SURPRISE, Ariz. — It isn’t hard, even now, to appreciate what the Royals envision when they preach patience in gauging the progress of outfielder Bubba Starling’s development.
Consider one three-inning stretch last week in an Instructional League game against a collection of Texas prospects in the desert heat on a practice field behind the Royals’ clubhouse at the Surprise Recreation Campus.
Starling, still just 21, pumped an extra-base hit into the gap and sprinted around the bases with the sort of my-gosh speed the Royals haven’t seen in a big man since Willie Wilson.
That speed came into play again when Starling, from center field, snatched away extra bases by running down a ball for a backhand grab in the left-center gap.
And in his final at-bat, with the Royals trailing by two runs in the ninth inning, Starling sent a drive to deep right that resulted in an out — after bringing players on both benches to their feet to track the ball’s flight.
General manager Dayton Moore, seated in a golf cart outside the chain-link fence beyond the first-base dugout, was among the handful of club officials and scouts who watched it all.
“He’s a tremendous athlete, as we know,” Moore said, “and he’s a gifted center fielder, which is important in our ballpark. And he’s got a chance to hit the ball out of the park. There are not a lot of athletes like that.”
Except those words prompt the inevitable, and oft-heard, comparison/lament whenever the conversation turns to Starling, who got a club-record $7.5 million signing bonus in 2011 to forgo a football career at Nebraska.
It goes like this:
While Starling spent the summer batting .241 at Low Class A Lexington, two other young outfielders — Mike Trout, 22, and Bryce Harper, 20 — followed up breakout rookie seasons by appearing in the All-Star Game.
As a fact, it’s indisputable. Whether it’s relevant is another matter.
“I understand why (those comparisons are made),” Royals assistant general manager J.J. Picollo said, “but those (other) players, 20 years later, are (Ken) Griffey and A-Rod (Alex Rodriguez). It’s every 20 years you see that.
“So that’s not only unfair to Bubba, it’s unfair to all of the other first-rounders because it’s just not normal.
“Those (other) guys, if they stay healthy, they’re going on to the Hall of Fame. The way they’ve started out, they’re going to be 3,000-hit guys and 500-home run guys if they stay healthy.”
The Royals insisted from the start that Starling would require considerable time for his abundant all-round athletic skills — which, even now, few scouts or analysts question — to become viable baseball tools.
“I think Bubba’s second half (at Lexington) was very good,” Moore said, “and it was his first full season. He’s certainly a better player today than he was last year.”
The second half: Starling batted .269 after the South Atlantic League reset itself at midyear. He boosted that to .311 after Aug. 1 through the end of the season.
Further, his strikeouts dropped, and his walks increased in the second half.
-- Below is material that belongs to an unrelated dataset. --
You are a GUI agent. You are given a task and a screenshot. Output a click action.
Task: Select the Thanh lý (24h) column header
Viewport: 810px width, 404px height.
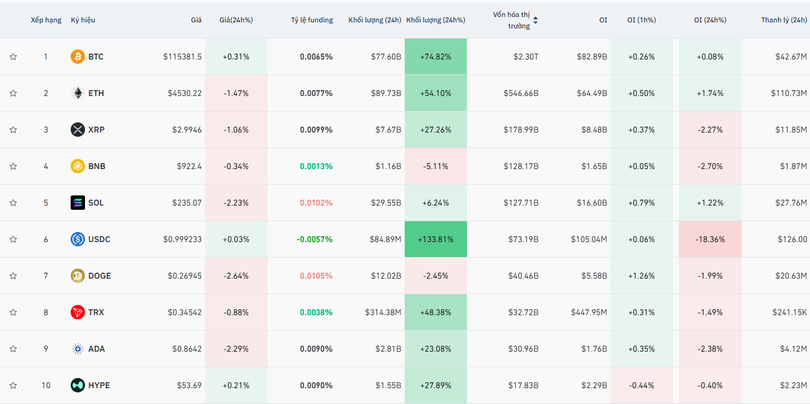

His on-base percentage zoomed from .298 to .359; his slugging percentage jumped from .361 to .434.
“He has plus-raw power, even if it hasn’t turned into productive in-game power yet,” Baseball America reported in its postseason ranking of prospects in the South Atlantic League.
“Given the entire picture, scouts and managers are leery of giving up on his still impressive potential.”
The Royals aren’t close to that point.
“Bubba is progressing just fine,” Picollo said. “The defense is there. Very good defense. Base running, he’s very good. Offensively is where he needs to continue to make strides.
“The biggest thing with him is being on time at the plate. Figuring out a way to get his hands and feet where they need to be. His pitch recognition is good. He’ll lay off some good pitches because he sees them right away.”
Picollo points to other encouraging signs.
“We talk about QPAs all of the time,” he said. “Bubba’s QPA, quality plate appearances, in July and August, led the organization. He was 48-50 percent over the last two months of the year.
“Looking at that, we feel he’s ready for the next level. At 45 percent or better, you’re ready to move on.
“It’s all there. He just needs at-bats. I know that’s not popular to say. But that’s what it is. Once he finds an approach that works for him, I think he’s going to take off.”